Il y a des retours involontaires qui tiennent du malentendu heureux. Au printemps dernier, la maison de disques Warner exhume le répertoire de Karen Cheryl. Le best of se hisse à la quatrième place des ventes, juste derrière Lady Gaga. Un succès aussi massif qu’inattendu et, surtout, totalement étranger à la volonté de celle qui l’incarne. Car derrière l’icône populaire aux millions de disques vendus, il y avait une femme qui, en 1991, a choisi de s’arrêter net. Non par fatigue ou par désamour, mais pour reprendre possession de son nom et de sa vie. Redevenir Isabelle Morizet.

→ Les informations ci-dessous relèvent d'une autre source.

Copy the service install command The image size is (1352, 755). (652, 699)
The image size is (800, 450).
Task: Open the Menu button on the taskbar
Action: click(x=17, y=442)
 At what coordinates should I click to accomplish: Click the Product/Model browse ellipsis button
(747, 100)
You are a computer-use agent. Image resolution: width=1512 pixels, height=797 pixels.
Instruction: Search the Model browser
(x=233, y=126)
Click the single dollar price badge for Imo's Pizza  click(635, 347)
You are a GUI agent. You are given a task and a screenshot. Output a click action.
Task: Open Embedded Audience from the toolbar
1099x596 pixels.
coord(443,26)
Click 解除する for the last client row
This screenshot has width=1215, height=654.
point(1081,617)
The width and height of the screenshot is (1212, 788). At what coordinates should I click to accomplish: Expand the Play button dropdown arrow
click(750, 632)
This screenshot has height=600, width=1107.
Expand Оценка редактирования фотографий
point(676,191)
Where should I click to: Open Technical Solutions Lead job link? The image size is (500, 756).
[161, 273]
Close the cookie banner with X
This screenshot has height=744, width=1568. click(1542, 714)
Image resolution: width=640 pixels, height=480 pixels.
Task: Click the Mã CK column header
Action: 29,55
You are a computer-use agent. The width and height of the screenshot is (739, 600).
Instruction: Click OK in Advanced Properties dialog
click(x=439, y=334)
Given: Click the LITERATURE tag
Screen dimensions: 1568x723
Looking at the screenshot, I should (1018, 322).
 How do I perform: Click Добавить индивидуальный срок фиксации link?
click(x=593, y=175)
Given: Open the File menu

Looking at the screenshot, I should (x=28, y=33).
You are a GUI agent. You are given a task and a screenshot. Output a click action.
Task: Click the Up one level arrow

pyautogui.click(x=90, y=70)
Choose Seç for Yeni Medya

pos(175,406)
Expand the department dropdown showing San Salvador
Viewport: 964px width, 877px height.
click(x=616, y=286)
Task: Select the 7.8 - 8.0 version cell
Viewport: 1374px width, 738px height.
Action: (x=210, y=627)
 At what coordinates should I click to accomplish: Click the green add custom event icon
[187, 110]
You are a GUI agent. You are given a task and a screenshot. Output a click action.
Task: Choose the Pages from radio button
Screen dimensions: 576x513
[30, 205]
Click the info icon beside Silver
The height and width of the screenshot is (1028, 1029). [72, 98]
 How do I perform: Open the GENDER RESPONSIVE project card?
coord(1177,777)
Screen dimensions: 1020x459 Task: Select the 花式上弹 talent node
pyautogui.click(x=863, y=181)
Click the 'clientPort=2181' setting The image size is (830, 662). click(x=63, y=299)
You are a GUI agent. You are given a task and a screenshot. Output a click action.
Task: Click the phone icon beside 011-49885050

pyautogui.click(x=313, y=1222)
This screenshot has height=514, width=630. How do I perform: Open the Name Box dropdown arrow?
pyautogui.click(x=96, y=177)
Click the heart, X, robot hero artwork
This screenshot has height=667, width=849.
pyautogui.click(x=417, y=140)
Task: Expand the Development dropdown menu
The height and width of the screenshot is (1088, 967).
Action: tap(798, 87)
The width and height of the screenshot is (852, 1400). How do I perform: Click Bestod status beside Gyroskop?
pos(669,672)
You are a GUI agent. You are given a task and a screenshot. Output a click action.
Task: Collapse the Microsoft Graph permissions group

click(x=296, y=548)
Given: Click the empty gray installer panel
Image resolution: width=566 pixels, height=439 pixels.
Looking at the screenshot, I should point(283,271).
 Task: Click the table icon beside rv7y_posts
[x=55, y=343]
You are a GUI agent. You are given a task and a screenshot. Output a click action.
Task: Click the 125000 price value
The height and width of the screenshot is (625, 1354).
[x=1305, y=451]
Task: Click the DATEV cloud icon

Fille d’agriculteur normand, élevée loin des projecteurs, premier prix de batterie au conservatoire, lectrice passionnée, amatrice de house et d’électro, autant de dimensions longtemps éclipsées par un personnage trop étroit. Ce retour n’annonce pourtant aucune renaissance musicale. Sa décision est irrévocable, Isabelle Morizet n’entend pas revenir à la scène. Et c’est précisément ce refus qui donne à ce succès sa densité singulière. Car il ne s’agit pas de nostalgie, mais de reconnaissance différée. Celle d’un parcours parfois douloureux, souvent courageux. Celui d’une femme qui découvre avec un étonnement mêlé de douceur que le public, lui, la garde toujours dans son cœur.